Mas a ação em Lviv parece ter sido uma exceção, em termos de precisão, até por sua distância dos pontos de disparo –navios no mar Negro e bombardeiros em espaço aéreo russo. Em Vinnitsia, um pouco mais ao sul da cidade, uma central termelétrica foi atingida por dois drones kamikazes Shahed-136, feitos no Irã.
São armas bem menos sofisticadas e muito mais baratas do que um míssil de cruzeiro Kalibr, por exemplo: um drone sai por cerca de US$ 20 mil, enquanto o míssil custa US$ 6,5 milhões. Um modelo de cruzeiro Kh-101, US$ 13 milhões. E o efeito, ainda que com maior risco para civis devido à baixa precisão, pode ser semelhante.
Outro ponto é a disponibilidade, de resto um problema também para os ocidentais que armam Kiev. Os modelos com guiagem por satélite, que acompanham o terreno a baixa altitude, dependem de chips mais avançados em seus sistemas –e o embargo vigente contra a indústria russa como um todo desde fevereiro dificulta as coisas.
A Ucrânia disse que os russos dispararam 3.500 mísseis de diversos tipos até agosto, o que não é verificável, e analistas ocidentais dizem que até 70% do estoque daqueles sofisticados foi usado. É um chute, mas o uso mais intensivo de drones pode no mínimo indicar a necessidade de economizar recursos.
Outro sinal disso foi, já no mês passado, o deslocamento de baterias antiaéreas S-300 mais antigas de regiões como São Petersburgo para o inusual emprego como lançadores de mísseis quase balísticos, para atingir alvos no solo.
Isso já foi testado na Síria pelos russos e em um exercício com Belarus no ano passado. Assumindo o uso de mísseis mais obsoletos do antigo arsenal soviético, dos quais há grande estoque, o custo estimado é baixo, na casa de dezenas ou centenas de milhares de dólares.
Segundo a prefeitura de Zaporíjia, a capital da província homônima que foi uma das quatro anexadas por Putin no dia 30 passado, mas que nunca chegou a ser conquistada, 12 mísseis do tipo caíram sobre a cidade nesta manhã de terça (madrugada no Brasil).

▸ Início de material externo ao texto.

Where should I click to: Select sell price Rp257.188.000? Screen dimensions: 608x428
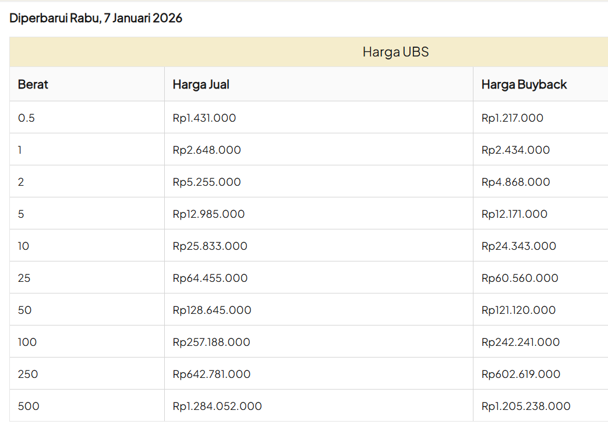click(211, 342)
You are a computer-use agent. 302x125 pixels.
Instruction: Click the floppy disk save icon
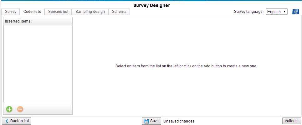click(x=147, y=121)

Seja como for, a guerra evolui para uma nova fase, cuja sustentabilidade é discutível. Blogueiros militares russos especulam que os ataques são algo mais do que uma resposta política à pressão da linha dura após as derrotas recentes de Moscou e, principalmente, ao simbólico ataque à ponte que liga o país à Crimeia, anexada em 2014 e no centro do conflito com Kiev.
Segundo eles, a Rússia pode estar querendo ganhar tempo para rearranjar suas forças com a mobilização de até 300 mil reservistas decretada há duas semanas por Vladimir Putin. Ninguém sabe em quanto tempo as tropas poderão fazer alguma diferença em campo, e se farão, mas é uma aposta.

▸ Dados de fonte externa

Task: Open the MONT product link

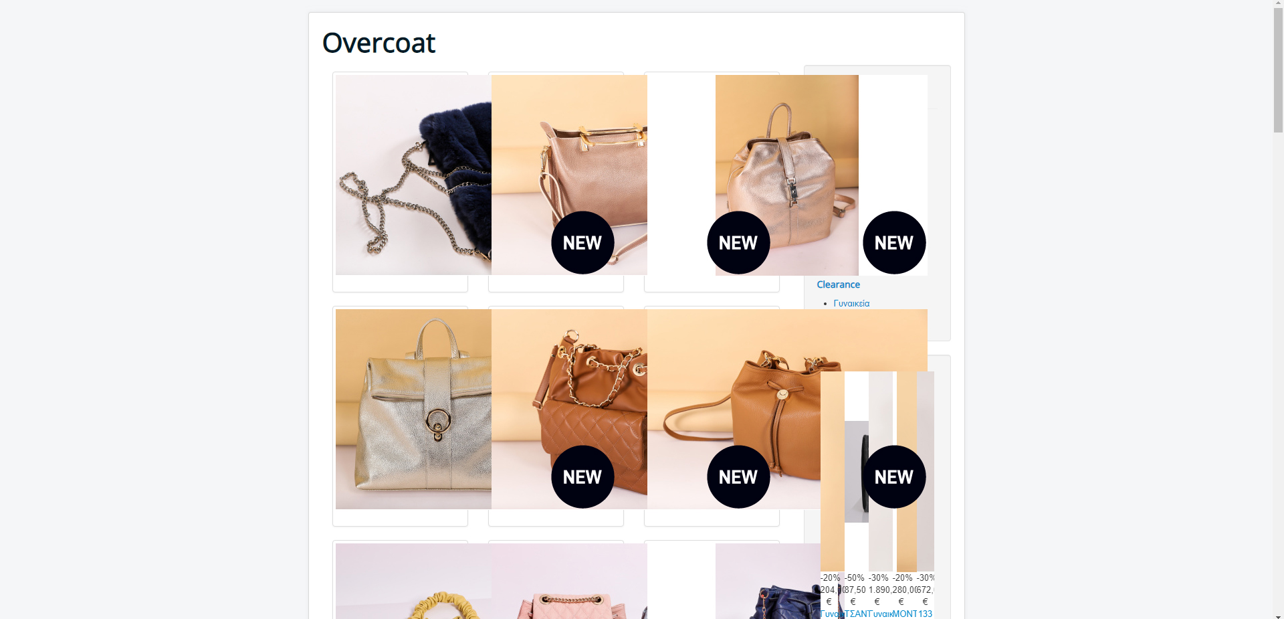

Seja como for, a mudança tática está sendo atribuída à nomeação de Serguei Surovikin como comandante unificado das operações na Ucrânia. O cargo nunca havia sido reconhecido oficialmente, levando todas as críticas pela má condução da guerra diretamente à mesa do ministro Seguei Choigu (Defesa) e de Putin.

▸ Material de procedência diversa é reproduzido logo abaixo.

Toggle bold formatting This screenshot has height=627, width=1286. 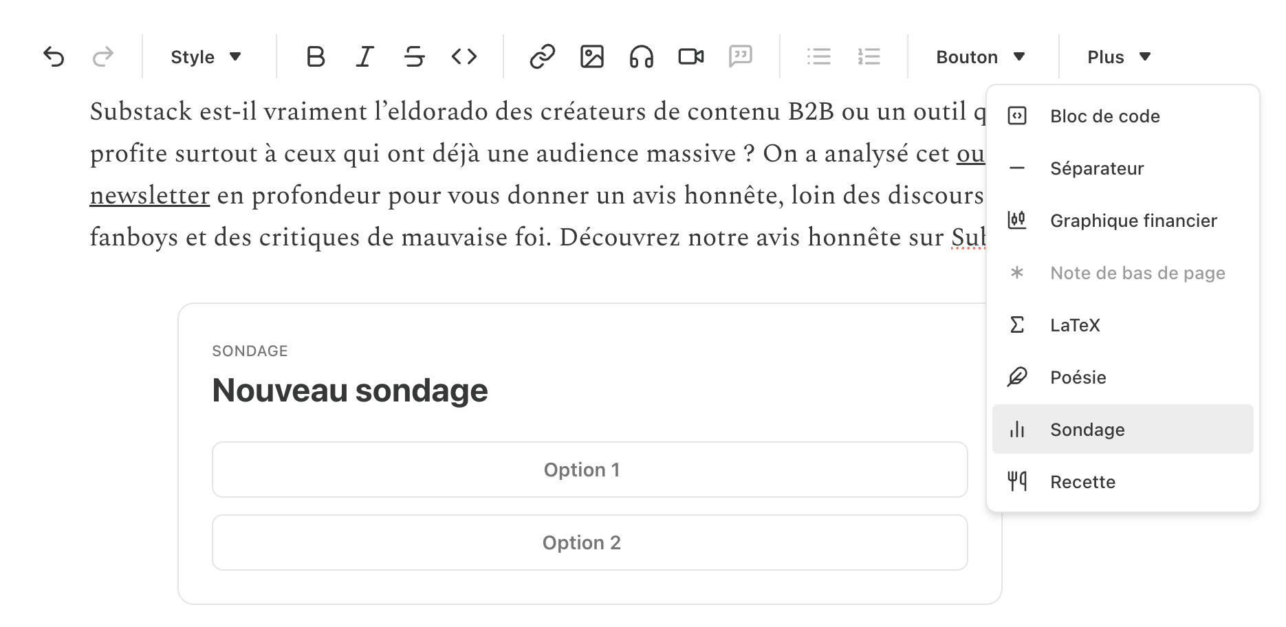[316, 56]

Suroviki, o “general Armagedom” como é apelidado na mídia britânica, é visto como um eficaz mas brutal comandante em campo -suas ações na segunda guerra da Tchetchênia e na Síria ficaram notórias.
Mas esses mesmos blogueiros militares questionam se ele não foi um espantalho colocado para atemorizar o Ocidente, que vem discutindo o risco do emprego de armas nucleares de baixa potência pela Rússia, e ao mesmo tempo agradar a linha dura.
O tempo e as condições objetivas dirão. Por ora, é clara a reorientação, com a mídia estatal russa falando abertamente em destruir a infraestrutura civil do vizinho –antes o discurso era edulcorado com objetivos militares, mas apenas isso: o ministério do setor em Kiev contabiliza 4.000 alvos do tipo destruídos na guerra desde fevereiro.
Houve novas condenações. “Alguns dos ataques parecem ter como alvo a infraestrutura civil crítica, indicando que eles podem ter violado os princípios de condução das hostilidades sob a lei humanitária internacional”, afirmou a porta-voz do Alto Comissariado de Direitos Humanos da ONU, Ravina Shamdasani, passando perto de apontar crimes de guerra.